We have whole organizations dedicated to keeping religious persecution at bay. Our nation is built upon the concept of freedom of religion. Naturally, we believe each individual person has a right to choose their own path in life. This, I believe, is a good, healthy thing for a nation to strive for.
However, is it possible that this mindset has so seeped into our minds and hearts that we have lost the biblical way -- indeed, the Christ-ordained way -- of thinking about persecution?
I'm not saying that persecution is good, but I am saying that there is a profound sense in which persecution for righteousness is a blessing.
Have we forgotten what Jesus said in Matthew 5:10-12? "Blessed are those who are persecuted for righteousness' sake, for theirs is the kingdom of heaven. Blessed are you when others revile you and persecute you and utter all kinds of evil against you falsely on my account. Rejoice and be glad, for your reward is great in heaven, for so they persecuted the prophets who were before you."
Have we forgotten what scripture says in Acts 5:40-41? "and when they had called in the apostles, they beat them and charged them not to speak in the name of Jesus, and let them go. Then they left the presence of the council, rejoicing that they were counted worthy to suffer dishonor for the name."
Have we forgotten Paul's words to the Philippian church in Philippians 1:20-21? "it is my eager expectation and hope that I will not be at all ashamed, but that with full courage now as always Christ will be honored in my body, whether by life or by death. For to me to live is Christ, and to die is gain."
And what about those radical words in verse 29, where it seems that God himself is the one granting us the privilege of being persecuted? "For it has been granted to you that for the sake of Christ you should not only believe in him but also suffer for his sake."
Have we forgotten what the apostle James said in James 1:2-3? "Count it all joy, my brothers, when you meet trials of various kinds, for you know that the testing of your faith produces steadfastness."
The quotations could go on and on. I ask one question: how could God possibly command us to rejoice that we are suffering persecution?
Well, we know that God doesn't disapprove of mourning in our sufferings, but he does desire that we be "sorrowful, yet always rejoicing" (2 Corinthians 6:10)
I believe scripture itself gives us the answer. "Blessed are those who are persecuted for righteousness' sake, for theirs is the kingdom of heaven...for your reward is great in heaven."
In what way will our reward in heaven be great because we are persecuted? Hebrews 11:35 tells us:
"Other people were tortured, not accepting release, so that they might gain a better resurrection."
There is the answer: Jesus is returning, and when Jesus returns, there is going to be a glorious, unimaginable reward to those who believe in Him. This is why 1 Peter 1:13 commands, "set your hope fully on the grace that will be brought to you at the revelation of Jesus Christ."
Herein lies the glorious truth: because persecution can only serve to increase our reward when Jesus returns, it is a blessed honor and joy to suffer for the One who suffered for us.

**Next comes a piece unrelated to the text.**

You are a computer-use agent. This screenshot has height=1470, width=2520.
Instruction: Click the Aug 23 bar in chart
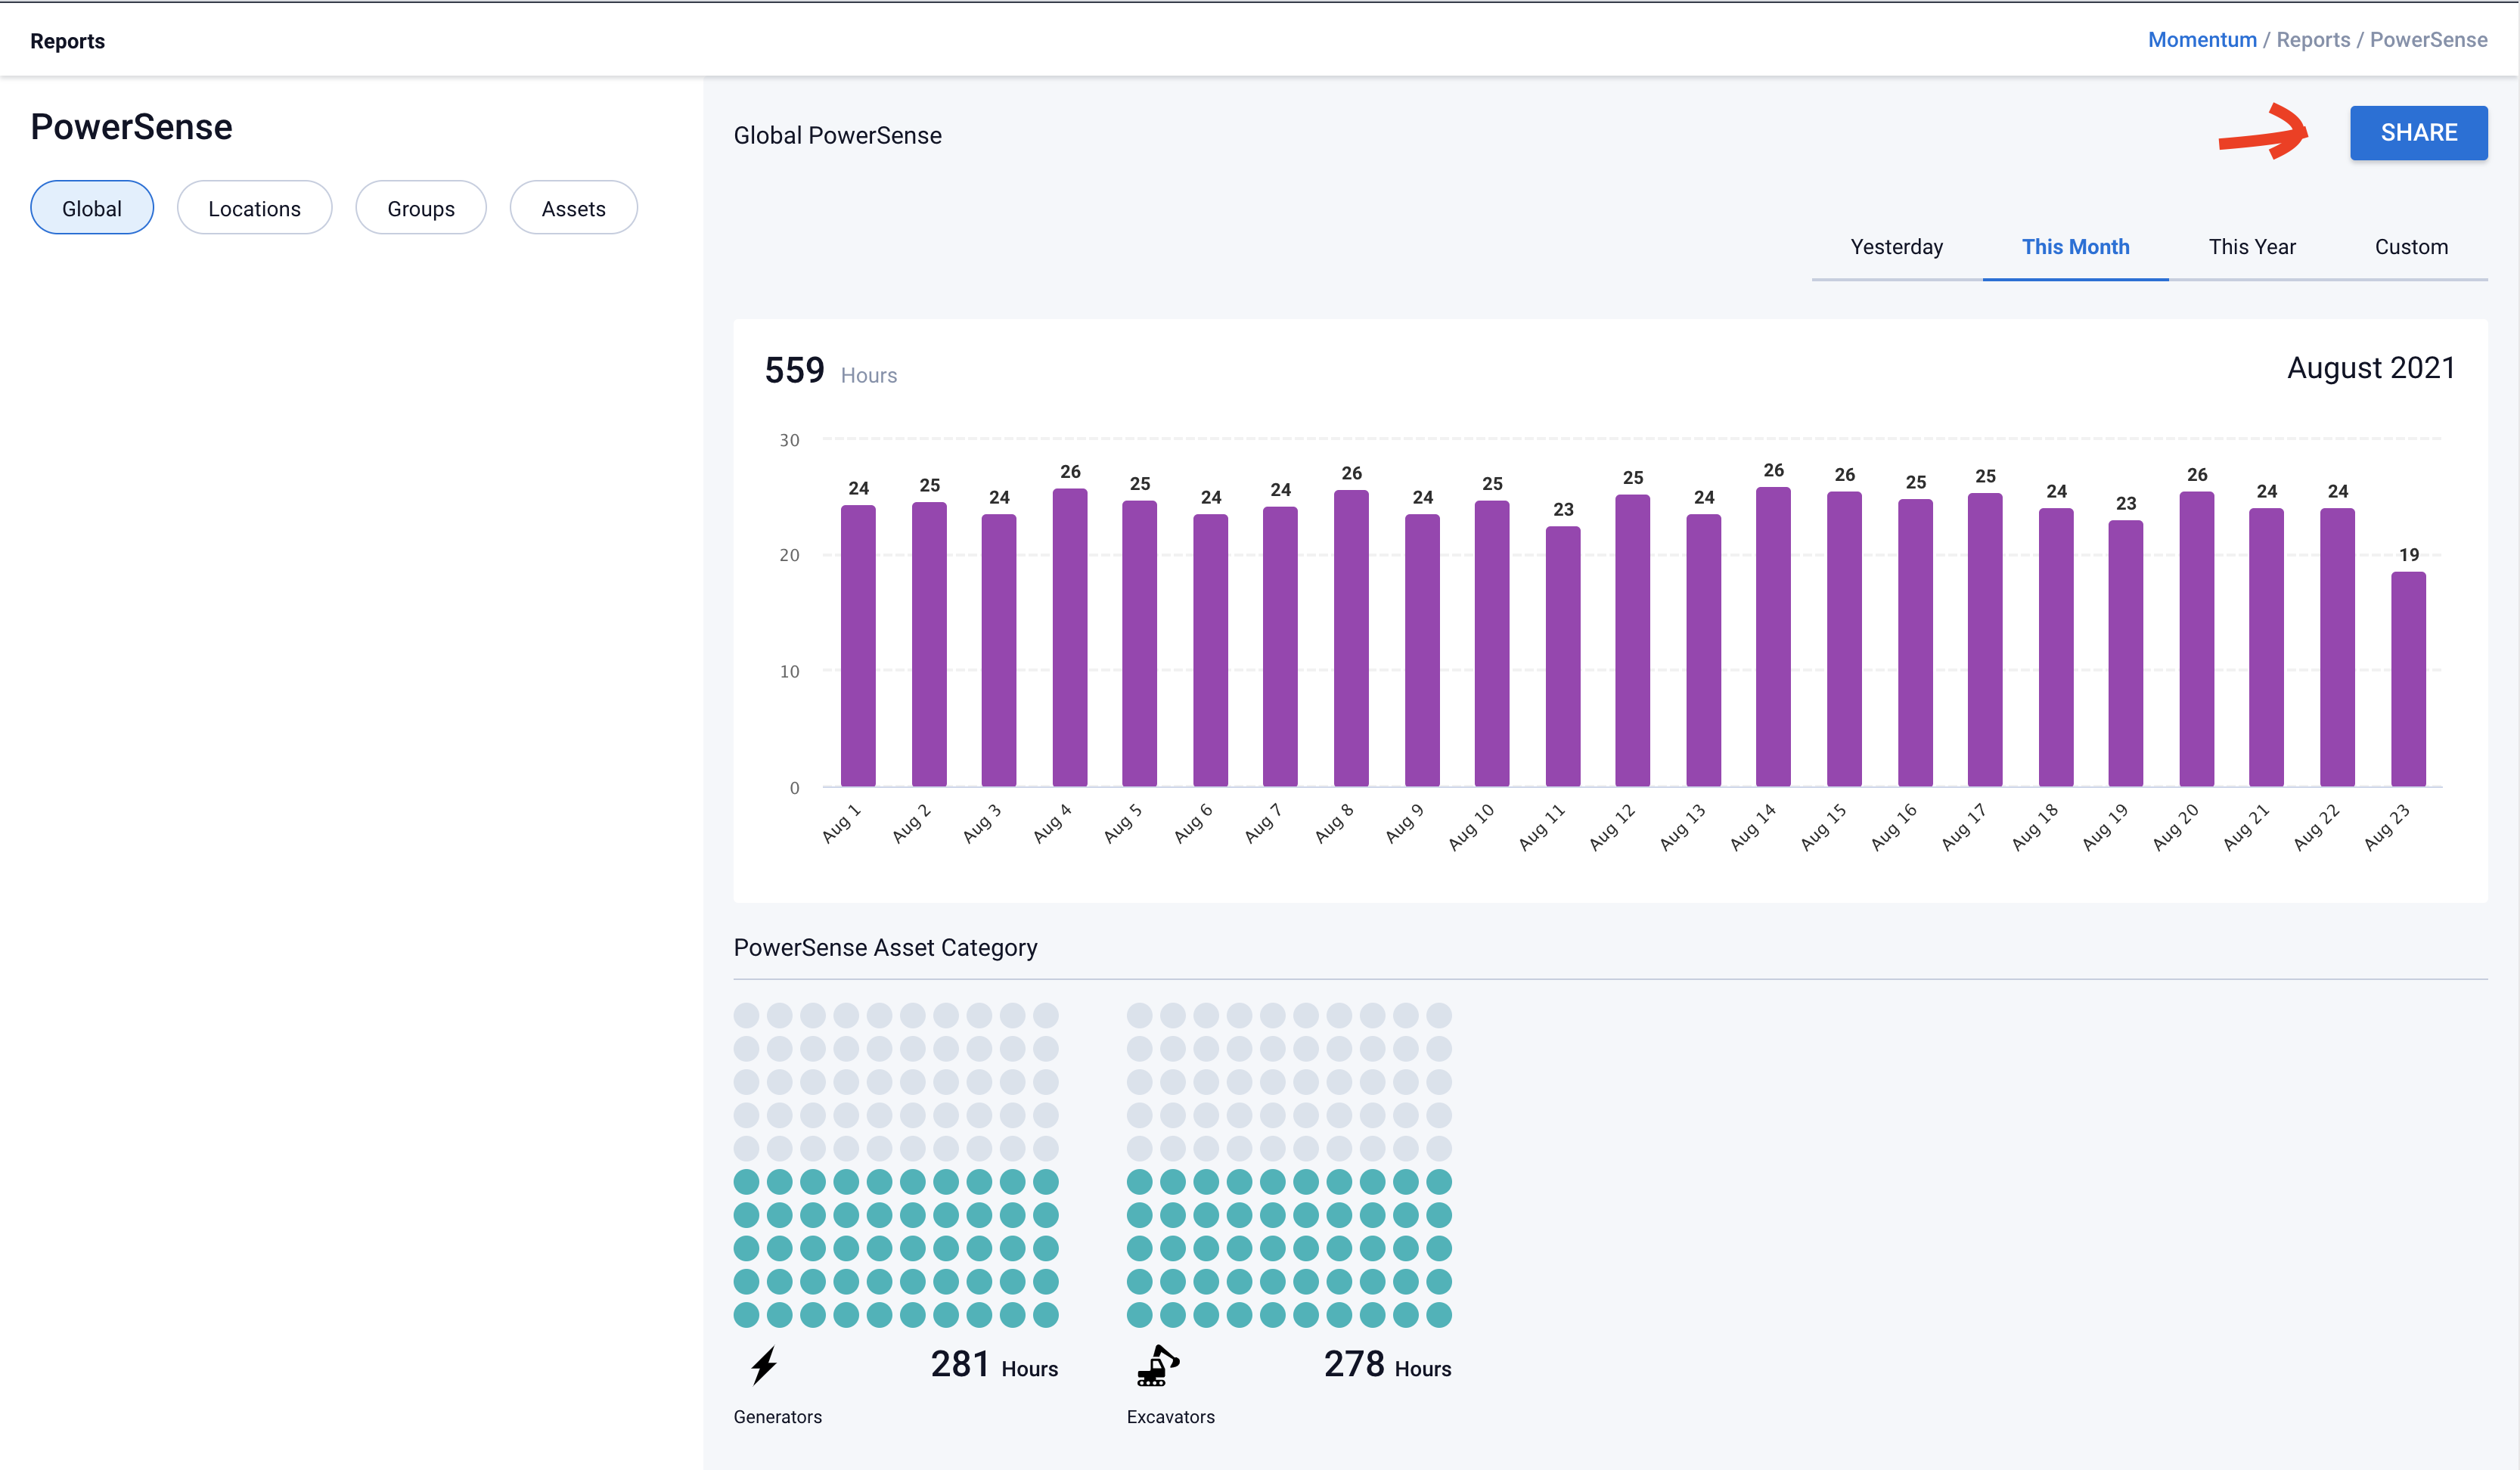click(x=2407, y=680)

Do we believe this? Do we take Jesus at his word when he says we are blessed when we suffer for him? Could it be true that we lack faith in all that God has promised for us?

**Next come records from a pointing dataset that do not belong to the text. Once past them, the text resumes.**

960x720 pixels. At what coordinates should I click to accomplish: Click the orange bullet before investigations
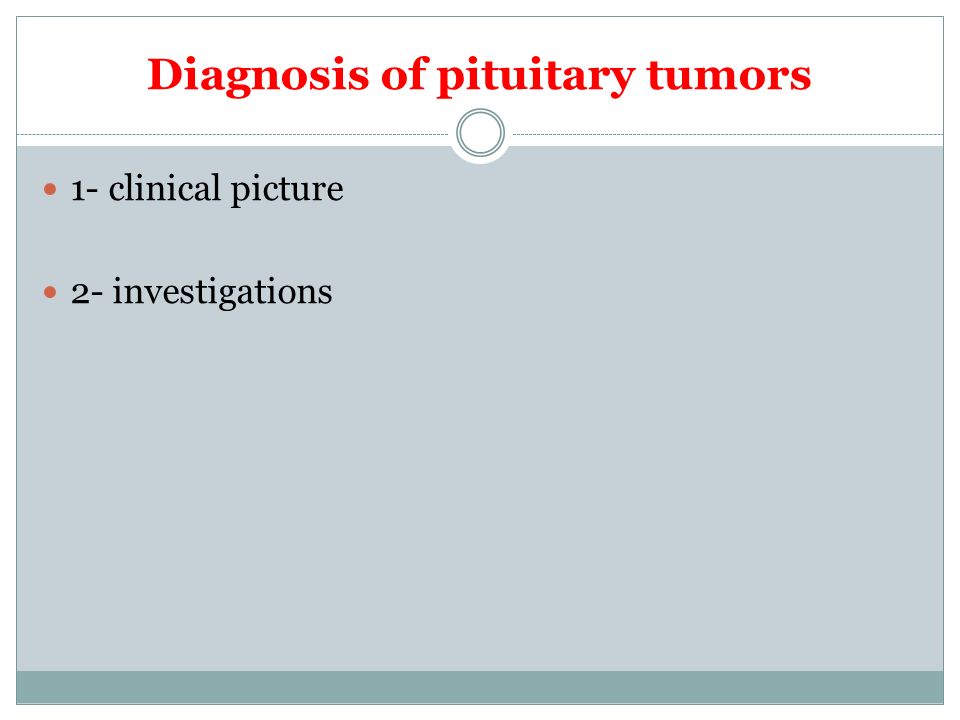point(50,292)
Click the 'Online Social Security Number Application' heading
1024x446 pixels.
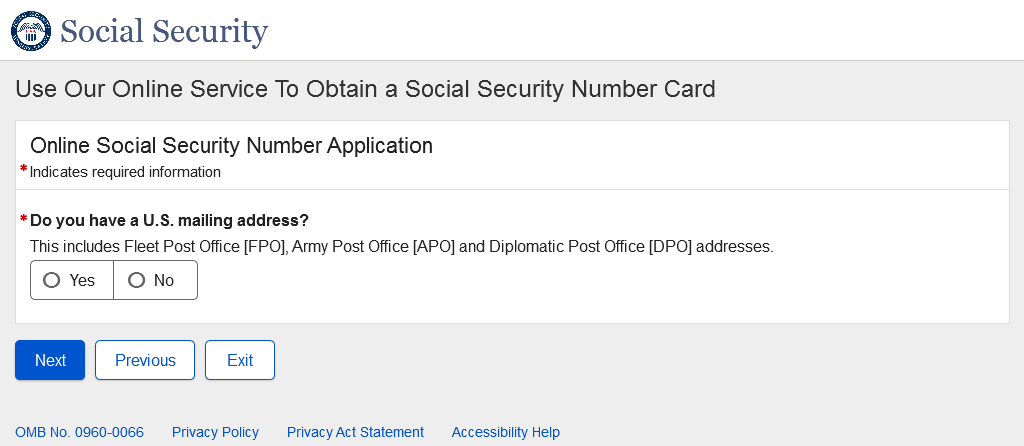click(x=231, y=146)
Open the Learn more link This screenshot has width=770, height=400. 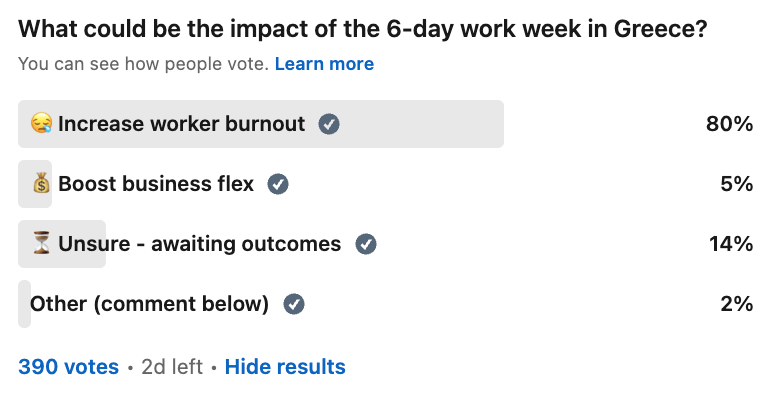[x=324, y=64]
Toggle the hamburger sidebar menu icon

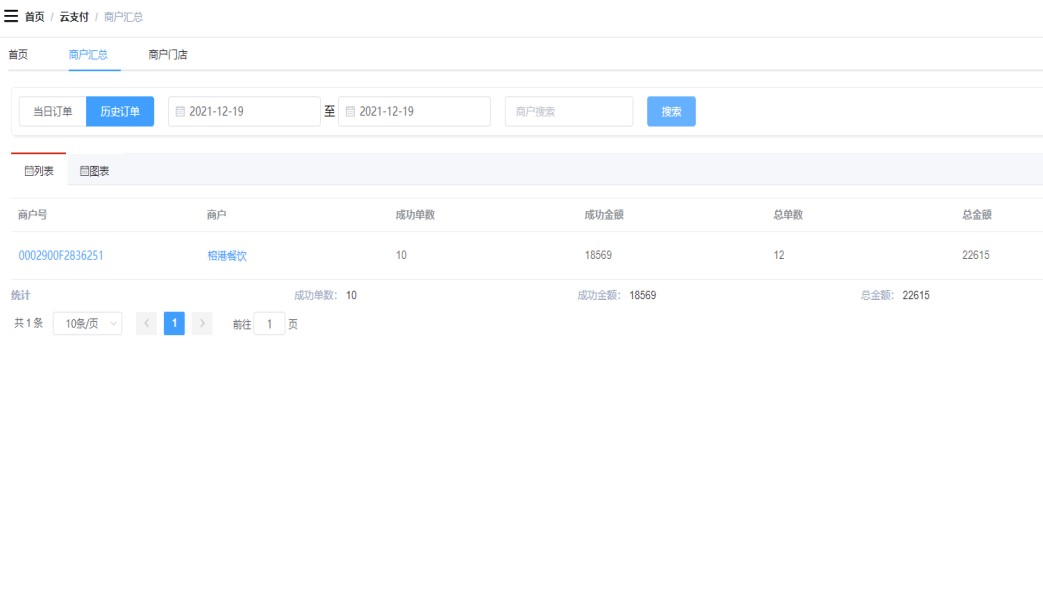coord(12,17)
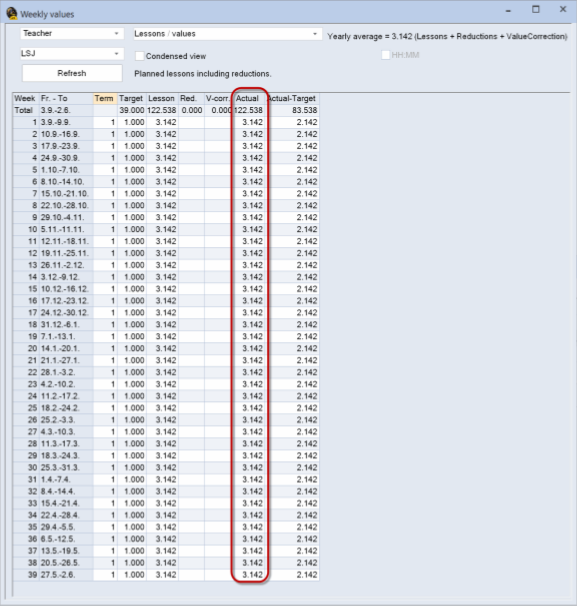Click the Actual column header
Image resolution: width=577 pixels, height=606 pixels.
pos(250,99)
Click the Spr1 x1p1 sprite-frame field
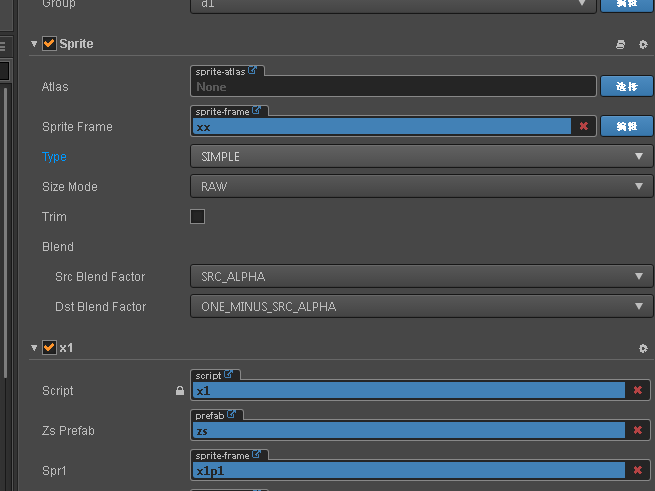 point(408,470)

I think it could very well be true, because if we truly believed this, we would lay everything down. We would lay it all on the line for the gospel. Why? "Therefore let us go to him outside the camp and bear the reproach he endured. For here we have no lasting city, but we seek the city that is to come." (Hebrews 13:13-14)
If we believed this, we would live as though we have no lasting city here. Fidelity to scriptural teaching would be paramount (Titus 2:1), even if it is offensive to the world, because we would love the glory that comes from God more than the glory that comes from man (John 12:43). Our unity would be more important than the color of the carpet or whether we have a drum set in church, because we are primarily known to the world as Christ followers by our love for each other (John 13:35). We would seek to draw people to the gospel through evangelistic ministries, not through worldly attractions, because the Word of God never returns empty (Isaiah 55:10-11). We would be sending the young and the old, singles and couples alike, overseas to reach the unreached of the world, because Christ gave us a commission to fulfill (Matthew 28:18-20).
We would lay it all down, because seeing the face of God and experiencing his presence from glory to glory -- forever -- is worth everything.
"No longer will there be anything accursed, but the throne of God and of the Lamb will be in [the New Jerusalem], and his servants will worship him. They will see his face, and his name will be on their foreheads. And night will be no more. They will need no light of lamp or sun, for the Lord God will be their light, and they will reign forever and ever." (Revelation 22:3-5)
We need not be afraid of persecution, because the gospel of Jesus and the glory to come is worth everything.